Tarea — Continúa el relato sobre Felipe en la frontera a partir de su última oración.

Texto proporcionado —
* * * * *

Felipe camina de manera paralela a la línea, también bordeada por alambre. El terreno disparejo y agreste sube y baja abruptamente; cruza cañadas y arroyos secos, trepa por enormes piedras y montículos de tierra y grava, pasa por áreas de arbustos y por terrenos rocosos.
De vez en cuando se encuentra la evidencia del paso de otros grupos: latas vacías de atún o de sardinas; botellas, a veces contenedores de agua; una prenda de ropa que estorbó; el zapato de un bebé.
Felipe llega al punto conocido como "la puerta", a una milla del cruce fronterizo. Es un espacio abierto en la línea, suficientemente ancho para dejar pasar a un auto pequeño. Algunas veces, si no hay mucha migra, los grupos cruzan por ahí.
Pero esta vez es complicado. La migra anda por todos lados. Son cerca de las 6:00 de la tarde y ya hay tres vehículos vigilando, con su franja verde brillante. Felipe asegura que ha llegado a ver hasta siete.
El joven sigue avanzando hasta llegar a la cima de un cerro. En condiciones normales, permanecería sentado ahí hasta que llegara el mejor momento para cruzar. Pero ahora no hay clientes; los que estaban afuera de su casa ya vienen "encargados".
Felipe asegura que ese grupo, los que vienen de Veracruz, no van a llegar, que los van a "bajar" en el camino y mañana van a estar de regreso. A él le ha pasado, pero cuando le regresan a su gente los vuelve a cruzar hasta que llegan a su destino. "Va con el trabajo; se les da garantía, para que regresen, porque la mayoría viene recomendado", dice.
—¿Qué es lo que más te gusta de este trabajo?
—Pues que soy libre. Allá en el otro lado es diferente; haces una cosa, y ahí está la policía.
—¿Y qué es lo que no te gusta?
—La pobreza... Y el calor.
El sol se empieza a meter y a lo lejos se ven las tres camionetas de la Patrulla Fronteriza. Felipe sabe que los agentes lo están viendo con binoculares, que están viendo que él también los ve. Los separa un terreno profundo y en declive que está del lado americano.

* * * * *

Sección de datos —
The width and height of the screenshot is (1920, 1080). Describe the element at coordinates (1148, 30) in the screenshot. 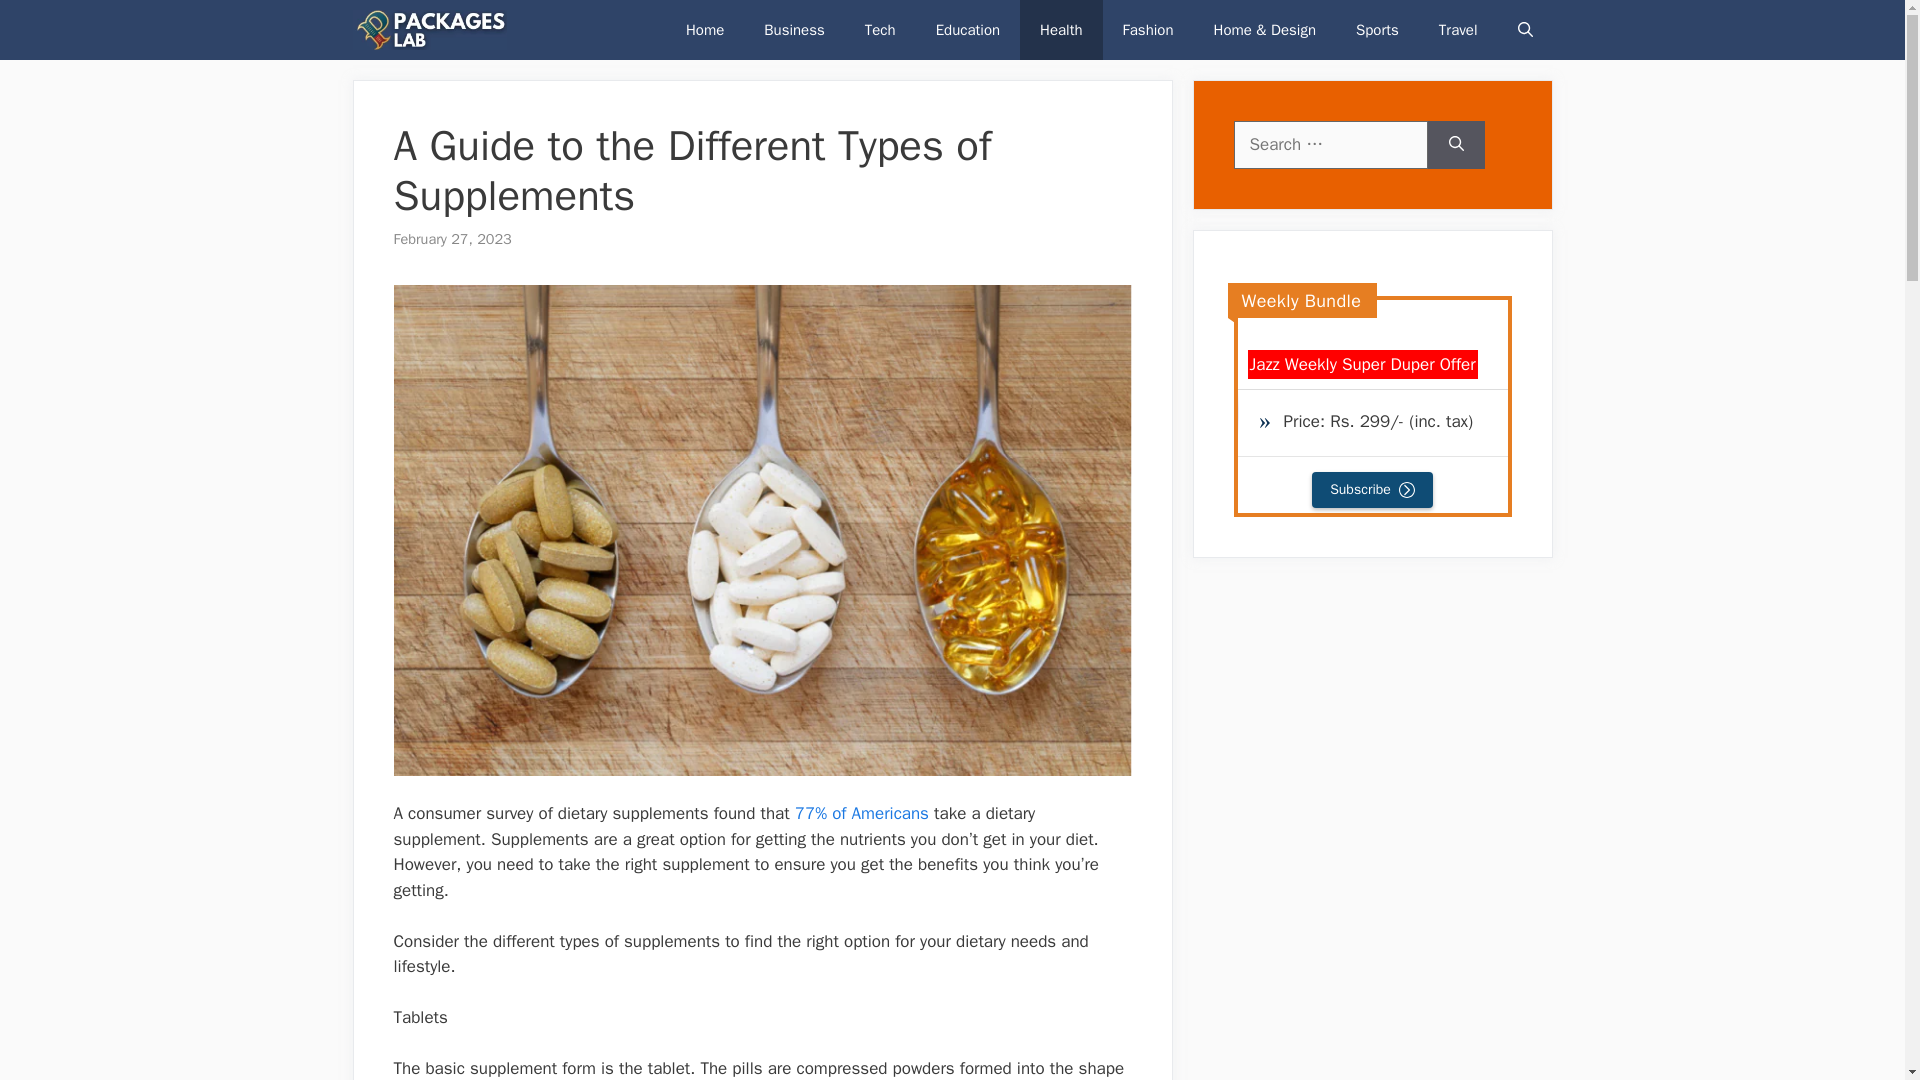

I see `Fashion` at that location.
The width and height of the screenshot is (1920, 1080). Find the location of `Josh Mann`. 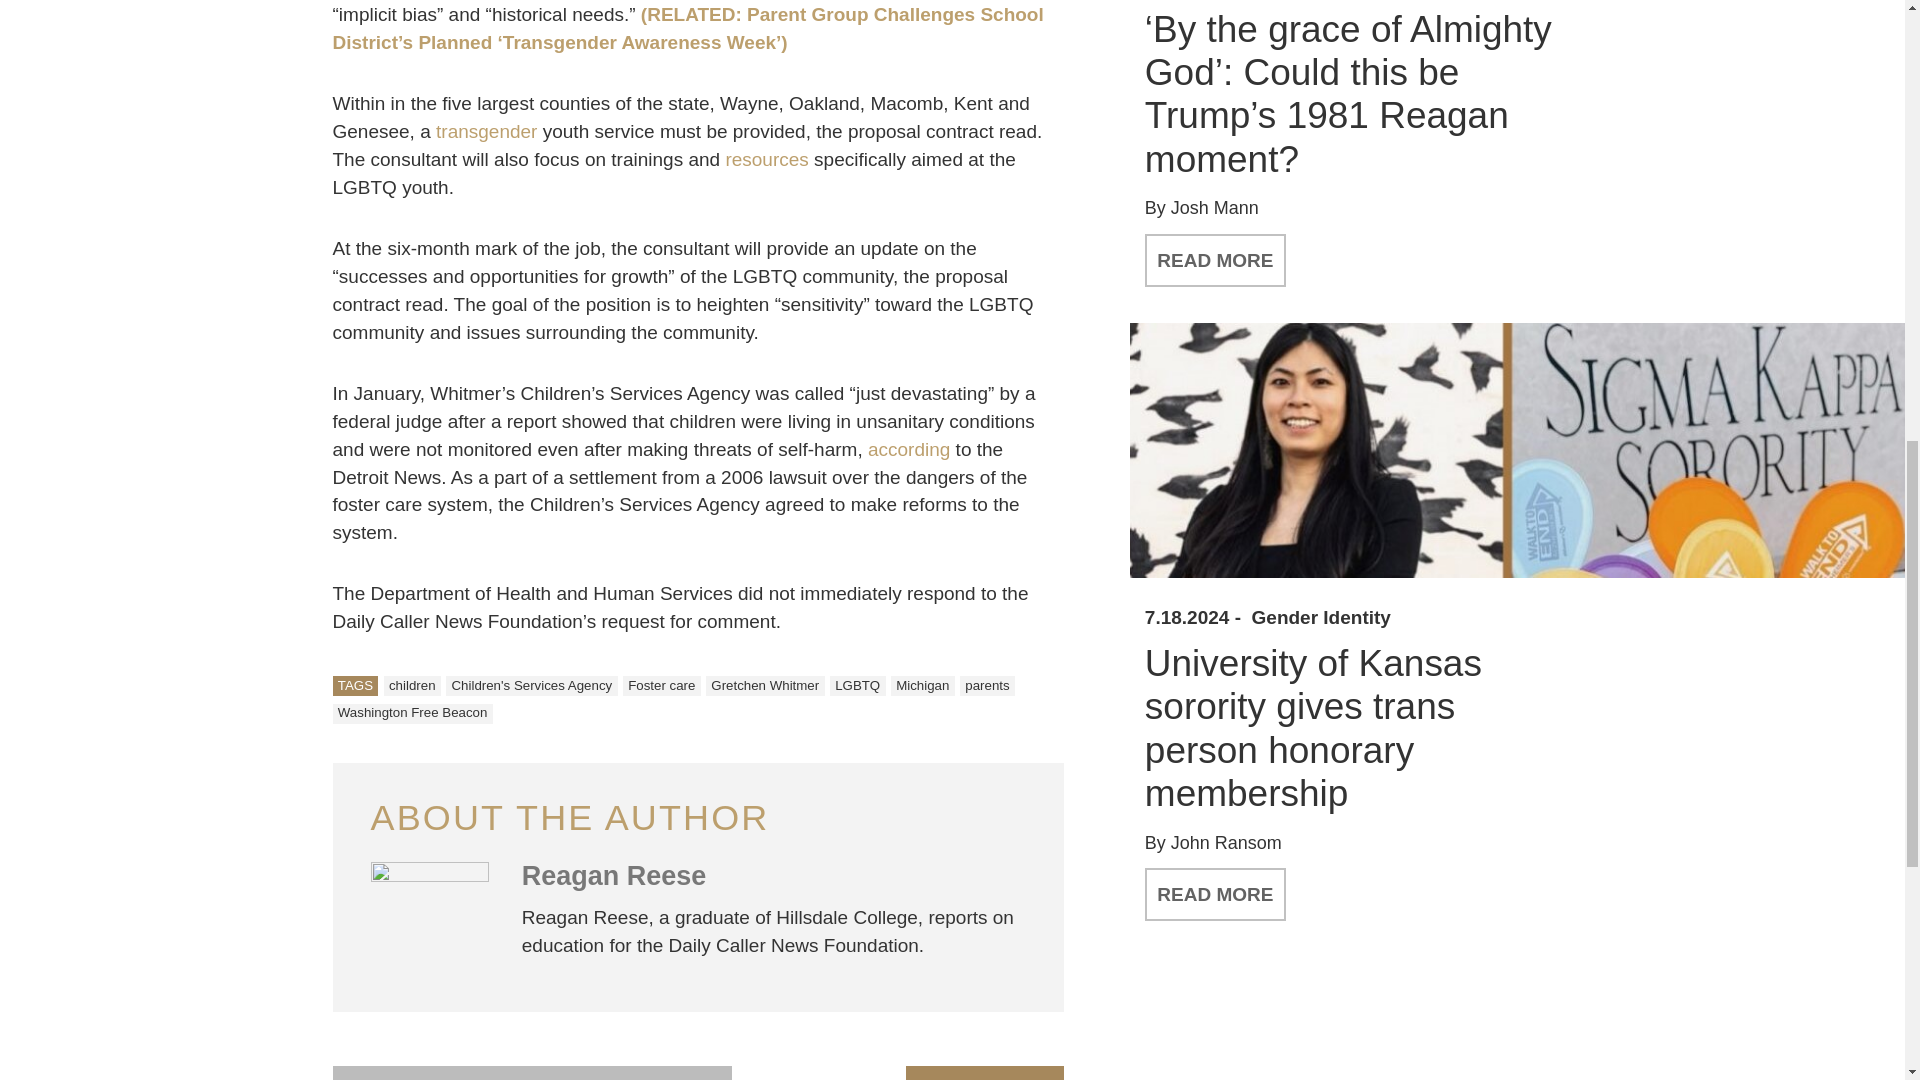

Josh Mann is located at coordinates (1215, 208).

* * * * *

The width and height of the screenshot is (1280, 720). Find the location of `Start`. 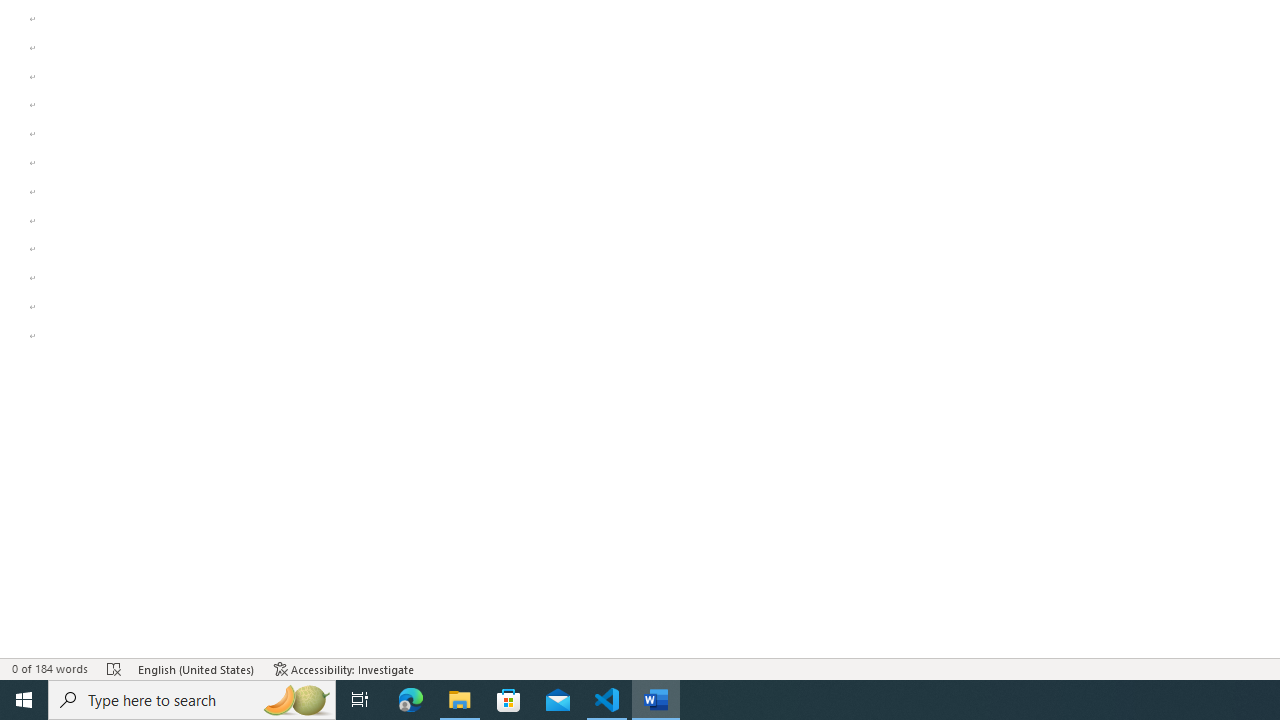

* * * * *

Respuesta —
Después de un rato, Felipe se empieza a poner nervioso y decide volver al pueblo. Emprende el regreso a lo largo de la línea bordeando algunos arbustos y cubriendo su rostro. Al empezar el movimiento, una de las camionetas se lanza cuesta abajo y se pierde de vista.
Súbitamente aparece, como salida de la nada, después de atravesar el declive que la separaba de la línea. Recuerda esas imágenes que representan a la migra como un perro de dientes afilados: se oye el sonido de las llantas derrapando sobre la tierra, justo a la altura de "la puerta". El aire se tensa, la camioneta se detiene; las puertas se abren y bajan dos agentes altos y rubios, de presencia imponente. No cierran la puerta de la camioneta detrás de sí.
Felipe apura el paso, cubre su rostro con la gorra. No corre pero no baja la velocidad y no voltea. Todos los que van con él apuran el paso, aunque en ningún momento han salido del territorio mexicano. "¡Hey, amigo!", se escucha gritar a un agente que busca que los otros se detengan, que se acerquen. Que tal vez sin darse cuenta crucen la línea, ese punto arbitrario que divide lo legal de lo ilegal.
La pregunta es obligada. "¿Por qué corriste? Tú estás en tu país, ellos no pueden cruzar la frontera para detenerte…" "Pues se supone que no, pero sí cruzan. Son bien…", responde Felipe, insultándolos con un tono que pretende ser desprecio, pero que trasluce el miedo que los migrantes, y también los coyotes, sienten todos los días.
Es un miedo contagioso. Lo sintieron los que iban con Felipe, que corrieron detrás él hasta quedar lejos de la línea, fuera de la vista de los agentes, como si hubieran estado haciendo algo malo. Como si estar parados en la orilla de su país, viendo para el otro lado, estuviera prohibido. Como si el simple anhelo de saber qué hay más al norte fuera suficiente para ser un criminal.